Wie wir wissen, kritisierte Kühne in Bezugnahme auf  Marx immer wieder das Marktförmige der  Gestaltung. Aber in der Praxis musste diese Kritik zu Kontroversen führen. Denn die architektonische Postmoderne folgte im Westen zwar zwangsläufig dem Marktgeschehen, doch der Dekorationalismus in der DDR war nicht rühmlicher, folgte nur anderen Triebkräften. Die Dekors an den Plattenbauten waren nur oberflächliche Verhübschungen, mit denen das Fehlen sozialräumlicher, kultureller und technologischer Vielfalt kaschiert werden musste. Ich glaube, dass Lothar Kühne an diesem Widerspruch zugrunde ging. Später erzählte mir Heinz Hirdina, den ich sehr mochte, von Lothar Kühnes Freitod. Er sagte aber, dieser hätte testen wollen, was er unter extremen Bedingungen aushalten konnte. Ich glaubte natürlich nicht, dass es ein Test war.

Also ich kam mit einem Kollegen eines Tages zu Kühne. Bruno Flierl hatte uns freundlicherweise miteinander bekannt gemacht. Wie gesagt, ich weiß nicht wann und wo es war. Irgendwie standen wir plötzlich in einem mittelgroßen Raum mit vielen Stühlen, vor allem  an den Wänden, vielleicht ein Wartezimmer für Studierende. Aber es konnte auch ein Zwischenlager für Möbel sein, die der Hausmeister aus dem Heizungskeller geholt hatte, um sie noch einmal „aufzumöbeln“. Kaum ein Stuhl glich einem anderen. Man sah ihnen die erlebten Jahrzehnte ihres Gebrauchtseins an, eben die Gebrauchsspuren, die moderne Möbel nicht vertragen können. Farben gab es nach meiner Erinnerung nicht, auch nichts Textiles, keine Vorhänge oder anderes Gewirkte.

Das war natürlich nicht das Vorzimmer eines Direktors, auch nicht das erwartete Bild vom Büro eines sozialistischen Hochschullehrers, aber was war es dann? War es das bloß zufällig Entstandene, also das „Ungestaltete“? Ich bin heute davon überzeugt: Das war ein programmatisches Gesellschaftsmodell in der Gestalt eines Raumes.

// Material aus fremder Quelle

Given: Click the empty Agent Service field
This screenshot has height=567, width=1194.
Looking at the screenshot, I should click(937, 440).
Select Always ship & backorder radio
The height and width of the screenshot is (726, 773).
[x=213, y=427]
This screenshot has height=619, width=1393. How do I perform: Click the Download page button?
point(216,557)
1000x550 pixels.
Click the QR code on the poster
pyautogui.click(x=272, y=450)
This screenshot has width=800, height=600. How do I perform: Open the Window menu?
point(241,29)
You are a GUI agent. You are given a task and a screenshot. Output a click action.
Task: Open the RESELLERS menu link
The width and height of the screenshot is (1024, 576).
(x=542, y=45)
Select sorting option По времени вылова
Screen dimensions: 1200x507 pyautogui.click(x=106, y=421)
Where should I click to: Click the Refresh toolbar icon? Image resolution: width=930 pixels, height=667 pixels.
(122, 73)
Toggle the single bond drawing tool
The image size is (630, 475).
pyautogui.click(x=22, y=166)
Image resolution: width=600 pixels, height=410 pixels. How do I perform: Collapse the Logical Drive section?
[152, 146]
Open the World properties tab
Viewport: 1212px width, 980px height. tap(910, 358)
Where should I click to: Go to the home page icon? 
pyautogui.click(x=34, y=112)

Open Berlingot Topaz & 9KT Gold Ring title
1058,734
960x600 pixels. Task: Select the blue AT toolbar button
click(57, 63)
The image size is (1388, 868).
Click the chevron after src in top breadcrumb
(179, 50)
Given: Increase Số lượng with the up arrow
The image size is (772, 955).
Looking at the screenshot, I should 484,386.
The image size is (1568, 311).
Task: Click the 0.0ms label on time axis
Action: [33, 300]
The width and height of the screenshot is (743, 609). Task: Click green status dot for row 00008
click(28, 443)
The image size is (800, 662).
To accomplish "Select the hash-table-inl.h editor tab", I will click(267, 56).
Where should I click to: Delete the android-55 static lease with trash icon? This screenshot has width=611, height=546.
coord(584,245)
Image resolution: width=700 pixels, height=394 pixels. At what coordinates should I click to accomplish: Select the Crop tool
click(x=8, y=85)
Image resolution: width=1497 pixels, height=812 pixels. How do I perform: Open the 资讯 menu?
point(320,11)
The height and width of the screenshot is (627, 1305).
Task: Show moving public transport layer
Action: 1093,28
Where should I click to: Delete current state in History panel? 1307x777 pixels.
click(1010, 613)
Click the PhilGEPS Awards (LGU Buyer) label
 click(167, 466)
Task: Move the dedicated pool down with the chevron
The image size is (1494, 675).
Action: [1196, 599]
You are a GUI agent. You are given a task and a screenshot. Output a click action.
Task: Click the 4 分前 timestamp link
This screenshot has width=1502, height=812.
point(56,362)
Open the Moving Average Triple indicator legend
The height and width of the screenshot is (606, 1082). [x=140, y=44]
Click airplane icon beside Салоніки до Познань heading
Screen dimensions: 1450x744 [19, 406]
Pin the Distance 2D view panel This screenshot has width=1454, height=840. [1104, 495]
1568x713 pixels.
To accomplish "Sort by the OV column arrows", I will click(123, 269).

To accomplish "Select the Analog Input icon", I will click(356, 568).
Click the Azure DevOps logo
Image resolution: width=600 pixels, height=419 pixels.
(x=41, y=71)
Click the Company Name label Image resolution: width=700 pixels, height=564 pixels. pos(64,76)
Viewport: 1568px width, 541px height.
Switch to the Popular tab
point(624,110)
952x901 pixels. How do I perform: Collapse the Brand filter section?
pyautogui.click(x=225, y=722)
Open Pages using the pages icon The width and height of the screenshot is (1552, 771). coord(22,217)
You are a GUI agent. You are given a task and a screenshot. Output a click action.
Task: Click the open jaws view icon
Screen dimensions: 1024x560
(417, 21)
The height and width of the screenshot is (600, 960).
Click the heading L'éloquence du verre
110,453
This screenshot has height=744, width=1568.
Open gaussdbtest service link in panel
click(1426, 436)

Irgendwann ging die Tür zum Nebenzimmer auf und einige Studierende kamen heraus. Kühne lud uns hinein, indem er selber wieder in den Raum zurücktrat. Ein hagerer und blasser, eher großer  Mann, glaube ich, mit einer Brille und schütteren Haaren, natürlich kein Anzug, sondern ein unauffälliger Pullover. Alles ohne erkennbare ästhetische Intentionen. Auch hier drängten sich die Möbel nicht vor, sie blieben auch nicht nur Hintergrund, sie waren abwesend. Erst auf den zweiten oder dritten Blick musste das Ungestaltete des Raumes als Wesenhaftes auffallen. Es war mir keinesfalls unangenehm, aber ich spürte auch nichts von der „Neuen Intimität“ der funktionalen Gestaltung, von der ich bei Kühne gelesen hatte.

Ich konnte das damals alles weder mit Kommunismus noch mit Funktionalismus in einen gültigen Zusammenhang bringen. Wie gesagt, ich kann mich nicht mehr an den Inhalt unseres Gespräches erinnern. Ich weiß nicht mehr, welche der markanten Sätze von Kühne damals gesprochen wurden. Im Kopf waren damals natürlich viele. Ich weiß aber noch, dass mir diese beiden Begriffe und dann noch ihr schicksalhaftes Zusammentreffen in einem einzigen Satz („Der Funktionalismus ist das Gestaltungsprinzip des Kommunismus“) ungeheuerlich groß und deshalb auch beängstigend vorkamen.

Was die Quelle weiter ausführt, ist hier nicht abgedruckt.